Old Course Evolves

The Old Course at St. Andrews will present golfers with a new challenge this April. Over the past few months several former championship tees have been converted to medal tees, while others have been brought into line with the official measurements used for the British Opens of 2000 and ‘05.

As of April 4, nine new tees will stretch the Old Course to 6,721 yards, an increase of 112 yards. The Standard Scratch Score from the medal tees will become 73 instead of 72. This year's changes also bring some of the natural hazards back into play. Despite the new length, the modifications should actually reduce the amount of time it takes to play a round at the “Home of Golf” by ensuring that golfers won’t wait as long from certain tees.

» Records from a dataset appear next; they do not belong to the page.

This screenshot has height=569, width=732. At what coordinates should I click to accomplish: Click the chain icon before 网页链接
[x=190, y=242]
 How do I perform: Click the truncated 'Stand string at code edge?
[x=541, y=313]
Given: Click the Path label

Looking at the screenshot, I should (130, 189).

The major adjustments are at hole Nos. 3, 9, 10 and 13 which, between them, account for 100 of the extra yards. The biggest change is at the 9th hole, which gains 40 yards and will now play at 347 yards.

Alan McGregor, general manager of St Andrews Links Trust, which maintains and administers the Old Course, said, "These changes are designed to improve the experience of playing the Old Course for golfers playing in medals. We continually monitor the pace of play on the Old Course and it has become apparent that delays can take place on some holes, such as the ninth. The extra yardage on these holes will enable golfers to hit their drives before the green is clear and so speed up play. It will also bring some features back into play off the tee such as the Kruger bunkers and the heather on the ninth. This can only add to the enjoyment of playing here."

Other changes to the Old Course include lengthening the 10th hole to 340 yards, an increase of 22 yards. The 13th, which played as the second toughest during last year's Open, is now the third longest par-4 on the Old Course at 418 yards.

No. 3 has received 18 yards, bringing it to 370 and creating a longer carry to the fairway. The remaining five holes that have been changed – Nos. 1, 11, 17 and 18 – are now playing at the same championship distance: 370, 174, 455 and 357 yards, respectively, while the 14th is now 530 yards, an increase of seven yards, following the repositioning of the medal tee to the right of the teeing area.

The medal course is now only 212 yards shorter than the course set-up for the British Opens of 1984, 1990 and 1995, which produced champions out of Seve Ballesteros, Nick Faldo and John Daly.

Despite the lengthening of the Old Course, the Jubilee Course retains its position as the longest medal course on the Links, at 6,742 yards.